Brasil

8 de fevereiro de 2017 - 9h34

Oposição denuncia atropelo na instalação de comissões das reformas


Ass. Lid. PCdoB na Câmara
   
“Não há razão, principalmente sobre a reforma trabalhista e previdenciária, para apressar esse debate, atropelar o debate e não permitir que sejam instaladas em tempo adequado e com o acompanhamento da sociedade. Se começa atropelando é algo muito ruim, não é o que a democracia pressupõe e os compromissos que foram firmados na própria eleição da mesa da Câmara”, afirmou Daniel.

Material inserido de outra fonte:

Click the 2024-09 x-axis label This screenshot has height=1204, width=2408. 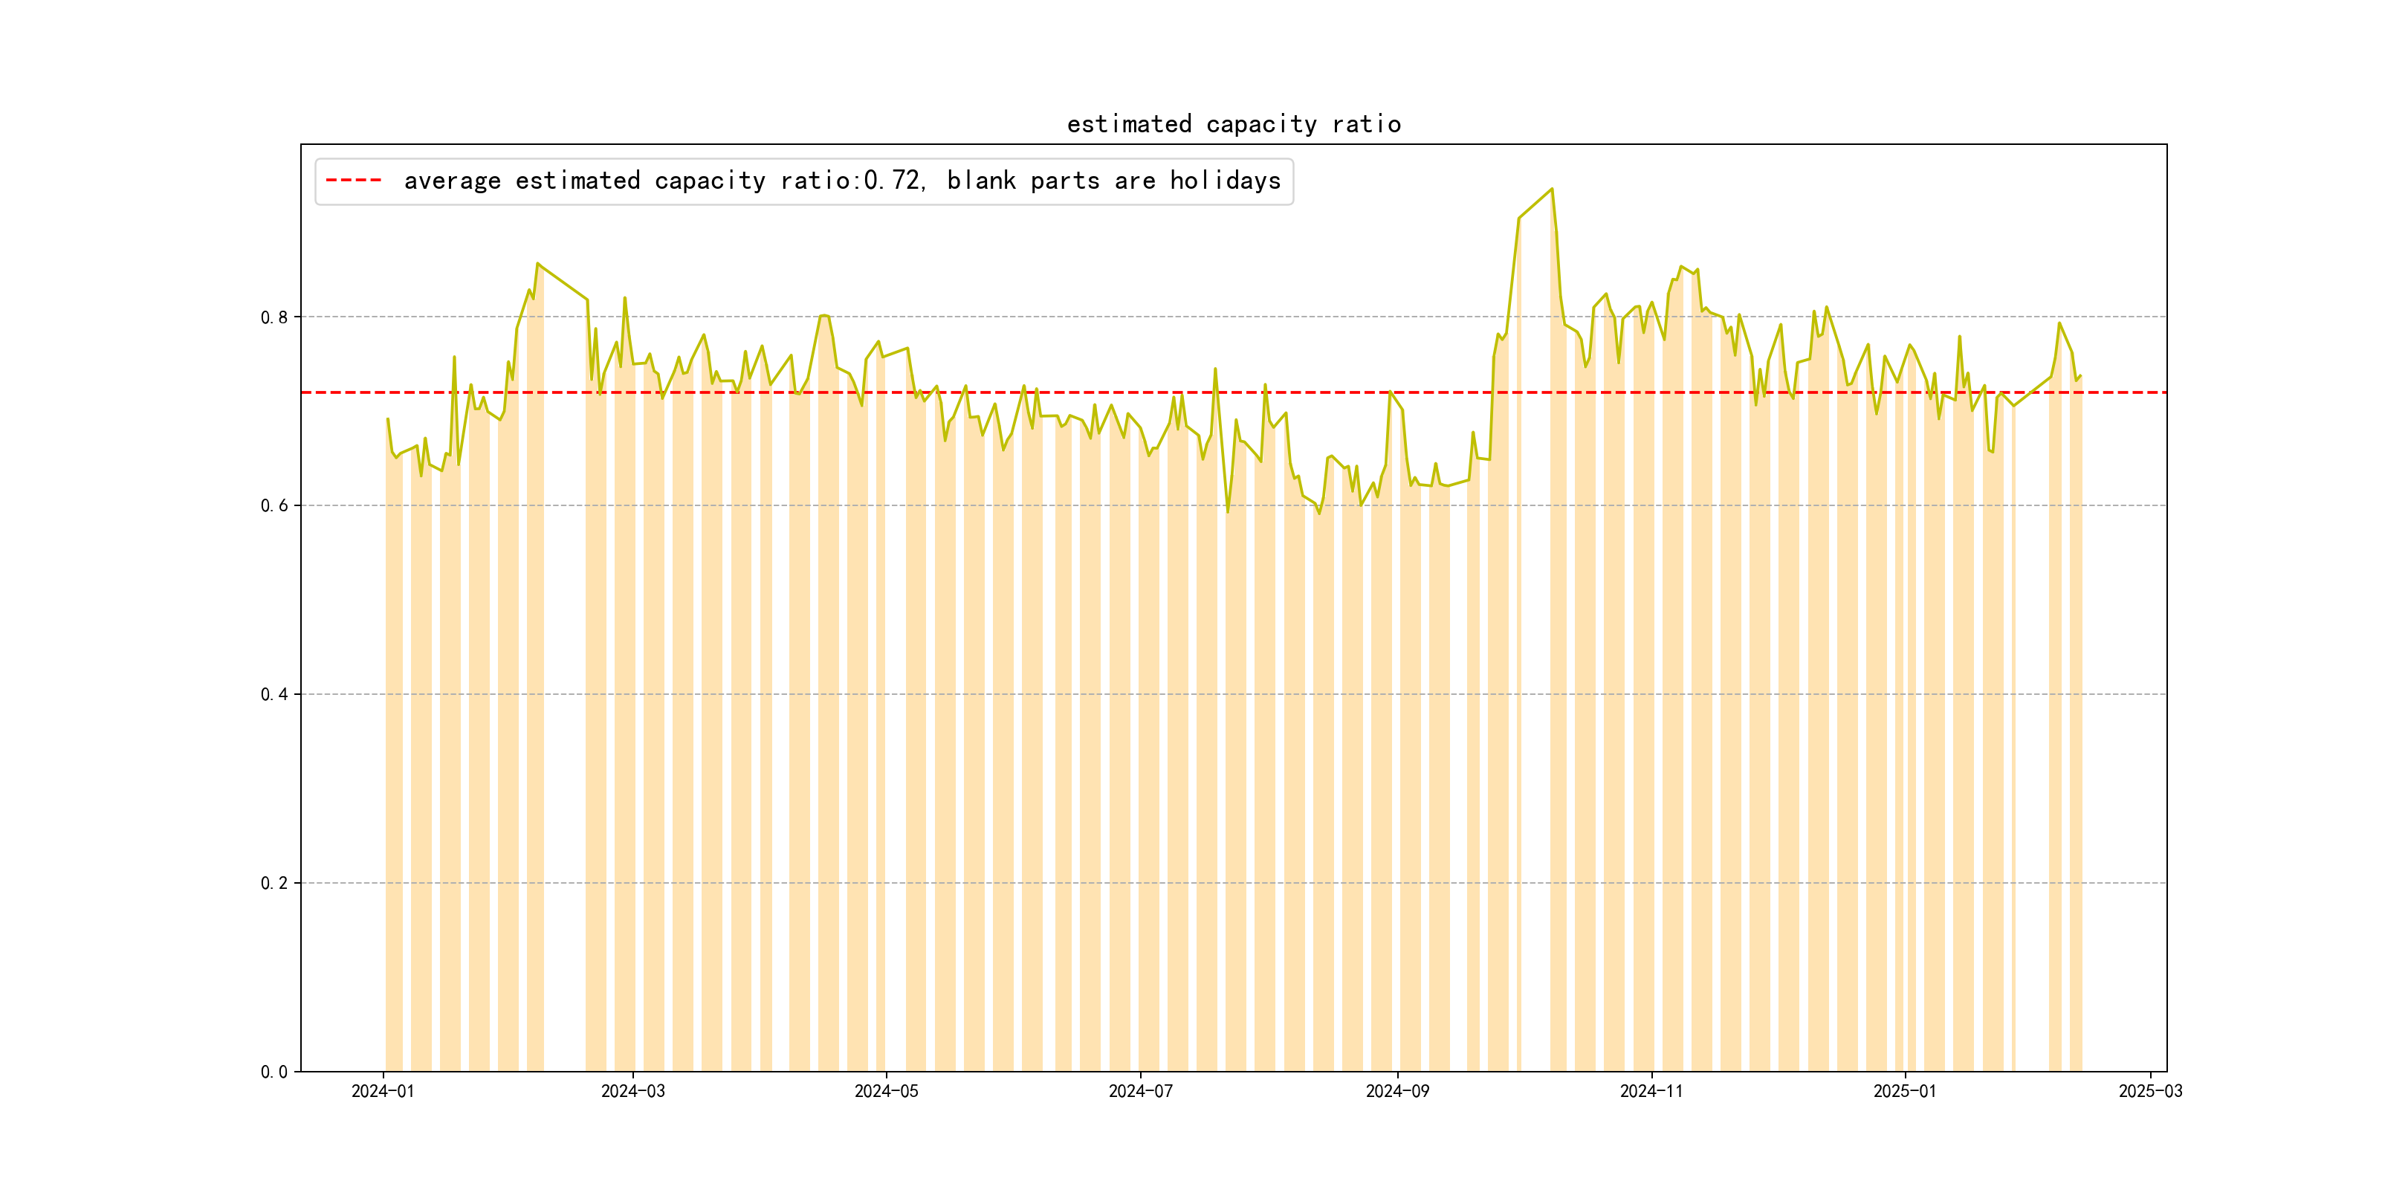pyautogui.click(x=1398, y=1091)
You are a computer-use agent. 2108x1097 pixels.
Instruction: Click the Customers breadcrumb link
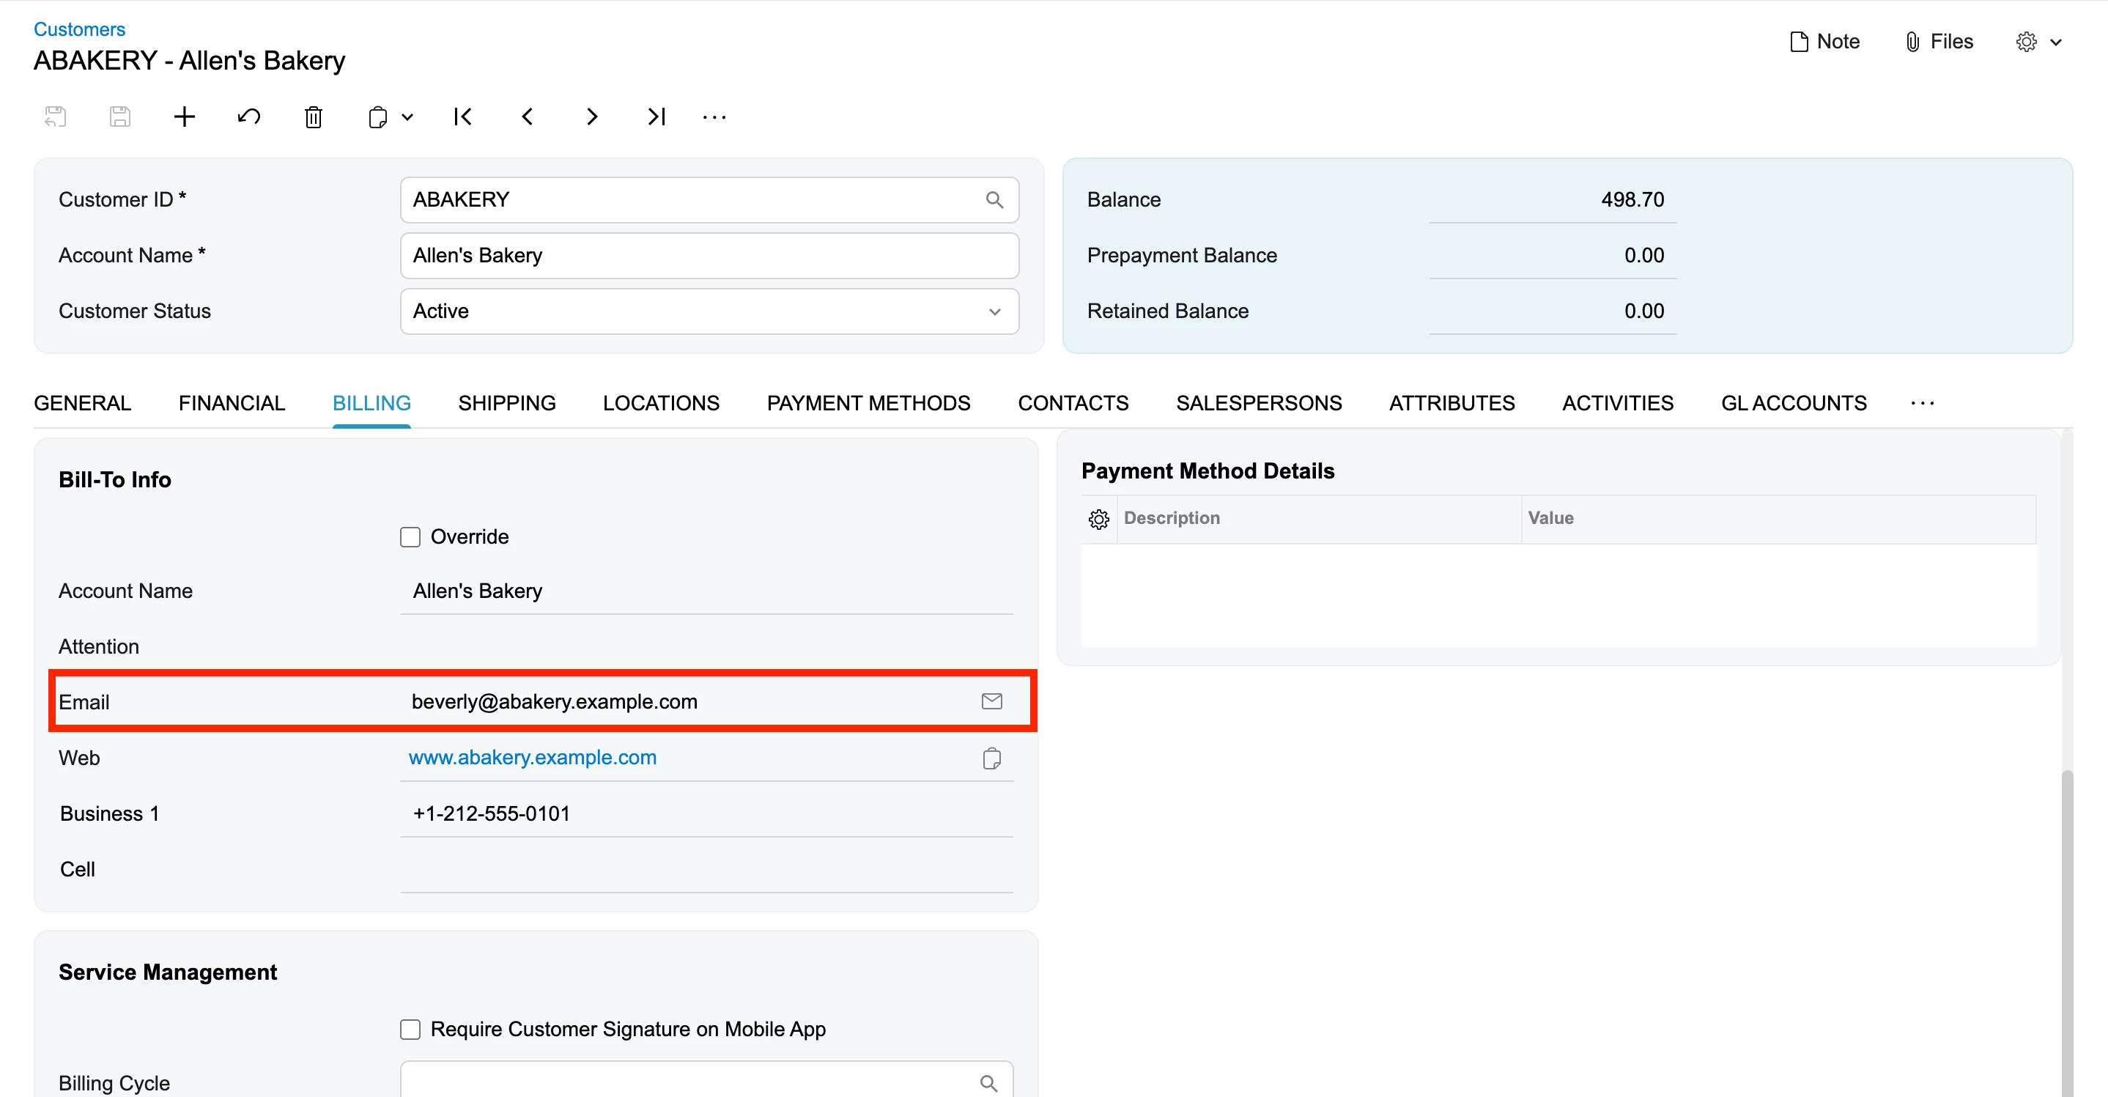[79, 29]
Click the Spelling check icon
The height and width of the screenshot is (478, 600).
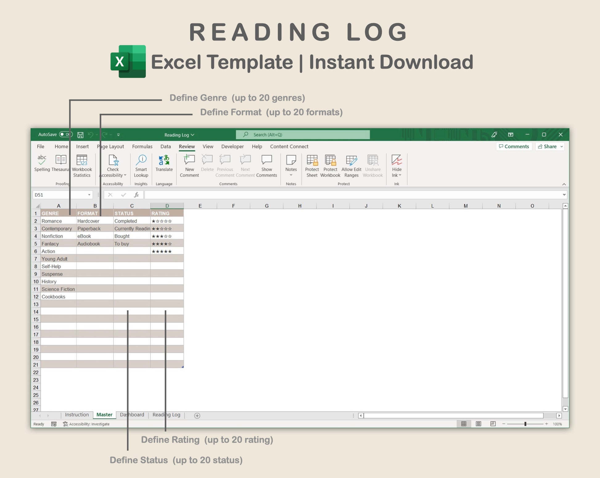(42, 160)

O líder do PDT, deputado Weverton Rocha (MA), endossou a crítica e disse que as propostas de reforma apresentadas pelo governo de Michel Temer (PMDB) são um retrocesso.

“Mesmo que as oposições tenham, e nós temos uma posição clara de que essa reforma da Previdência e trabalhista do jeito que está proposta não atende a sociedade, (...) nós iremos não só tentar retardar como evitar que isso aconteça”, disse ele.

O parlamentar advertiu, no entanto, que o governo tem maioria na Câmara e somente a mobilização popular poderá barrar a reforma. “É fato que o governo tem uma ampla maioria da sua base aqui dentro e se a sociedade e todos não se mobilizarem, (...) nós vamos ver aí o primeiro semestre muito escuro para o Brasil”, disse Rocha após a reunião de líderes.

Maia, por sua vez, tentou minimizar as criticas ao afirmar que a reforma trabalhista não é matéria de urgência para o Planalto e que o debate não será suprimido.

Mobilização

Dirigentes da Confederação Nacional dos Trabalhadores na Agricultura (Contag) estiveram reunidos com parlamentares para articular emendas para garantir os direitos dos trabalhadores rurais.

“Precisamos assegurar aquilo que foi conquistado a duras penas pelos trabalhadores”, afirma José Wilson de Souza Gonçalves, secretário de Políticas Sociais da entidade.

A ideia é fazer uma mobilização nacional contra a Proposta de Emenda à Constituição (PEC) 287/16, enviada pelo governo Temer para “estancar o deficit na Previdência”. De acordo com o deputado Davidson Magalhães (PCdoB-BA), a PEC inviabiliza a aposentadoria para o homem do campo.

“Ao estabelecer para este grupo 65 anos de idade e 25 de contribuição torna impossível o acesso ao benefício. Todos sabemos as condições do trabalho no campo, não é justo colocar as mesmas regras do homem urbano”, declara o parlamentar.

A expectativa é que já na próxima semana, parlamentares e trabalhadores façam a entrega das emendas à comissão especial que analisará a reforma da Previdência. Apesar de já ter sido criada, a comissão, no entanto, ainda não foi instalada. “Esse é um movimento necessário. Os trabalhadores rurais não podem ser penalizados por essa perversa reforma de Temer. Vamos lutar e mobilizar todos os setores da sociedade para impedir essa brutalidade que querem impor aos trabalhadores”, diz o líder da Minoria, deputado José Guimarães (PT-CE).